According to the UK Medical Research Council parameters [58], the CAPO fatigue guideline is a ‘complex intervention’. Full implementation involves multiple disciplines, complex assessment and a range of fatigue management interventions [8]. Complex interventions such as clinical guidelines require pilot testing to determine the feasibility of delivery within a given health care context [58]. Our results suggested that a feasibility study is appropriate. An implementation trial in several phases would provide an opportunity to trial and refine elements, gather evidence of the guideline’s impact and identify resource needs and costs. Additional implementation strategies reported to be effective could be considered, such as identifying opinion leaders, engaging change agents and monitoring satisfaction and impact of guideline use [20].

This study had several strengths and limitations. A broad examination of the CAPO CRF guideline’s applicability was achieved using several theoretical approaches within a mixed methods study [33, 59]. The Delphi survey method enabled a diversity of views to be captured and triangulation of findings [42]. It is uncertain whether the response and attrition rates are acceptable due to lack of guidelines relating to this [42]. Data gathered from in-depth interviews or focus groups may have identified other aspects of guideline feasibility than was possible using written responses.
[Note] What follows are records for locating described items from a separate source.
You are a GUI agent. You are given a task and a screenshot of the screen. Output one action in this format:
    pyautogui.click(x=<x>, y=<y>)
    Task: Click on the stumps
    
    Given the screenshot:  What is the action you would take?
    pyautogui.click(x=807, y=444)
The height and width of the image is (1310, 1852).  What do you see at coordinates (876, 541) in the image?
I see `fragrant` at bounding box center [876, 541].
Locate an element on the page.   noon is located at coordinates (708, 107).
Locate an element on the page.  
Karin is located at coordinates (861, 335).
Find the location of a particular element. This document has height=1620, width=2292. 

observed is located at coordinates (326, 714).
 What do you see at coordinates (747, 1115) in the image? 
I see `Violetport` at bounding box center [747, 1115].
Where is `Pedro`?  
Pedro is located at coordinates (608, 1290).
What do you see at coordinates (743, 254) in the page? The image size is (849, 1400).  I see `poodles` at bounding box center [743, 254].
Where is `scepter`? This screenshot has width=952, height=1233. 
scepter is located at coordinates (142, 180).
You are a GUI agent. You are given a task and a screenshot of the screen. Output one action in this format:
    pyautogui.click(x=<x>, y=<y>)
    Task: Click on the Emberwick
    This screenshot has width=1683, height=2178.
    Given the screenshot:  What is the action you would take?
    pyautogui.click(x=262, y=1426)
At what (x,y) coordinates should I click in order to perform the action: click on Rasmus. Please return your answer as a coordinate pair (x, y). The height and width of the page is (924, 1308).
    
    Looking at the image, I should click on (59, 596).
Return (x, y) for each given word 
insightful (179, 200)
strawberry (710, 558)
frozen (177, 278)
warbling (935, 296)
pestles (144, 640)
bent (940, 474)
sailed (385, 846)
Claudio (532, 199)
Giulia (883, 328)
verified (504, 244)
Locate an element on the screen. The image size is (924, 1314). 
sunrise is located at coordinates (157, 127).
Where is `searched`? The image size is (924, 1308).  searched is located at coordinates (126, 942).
Involvement of the reference panel to oversee study procedures increased study rigor. Expansion of the survey panel with additional male consumers for Round 2 achieved an acceptable gender balance and increased generalisability of the results. Despite this, the majority of HPs on the survey panel were located in one Australian state, and almost all CS had a diagnosis of either breast or prostate cancer, so results require verification in other locations and cancer types. Recruitment by email, limited access to email addresses of relevant HPs and recruitment of CS via third parties reduced the scope of invitees. Although the response rate of HPs was satisfactory, busy invitees may have overlooked emails.

Conclusion

Translation of research regarding optimal management of cancer related fatigue into clinical practice can be enhanced by adoption of valid clinical guidelines. This study found that health professionals, people with cancer and administrators believed the CAPO fatigue guidelines to be useful. Modifying the guideline presentation, health professional education, and integration with existing practices could further enhance implementation.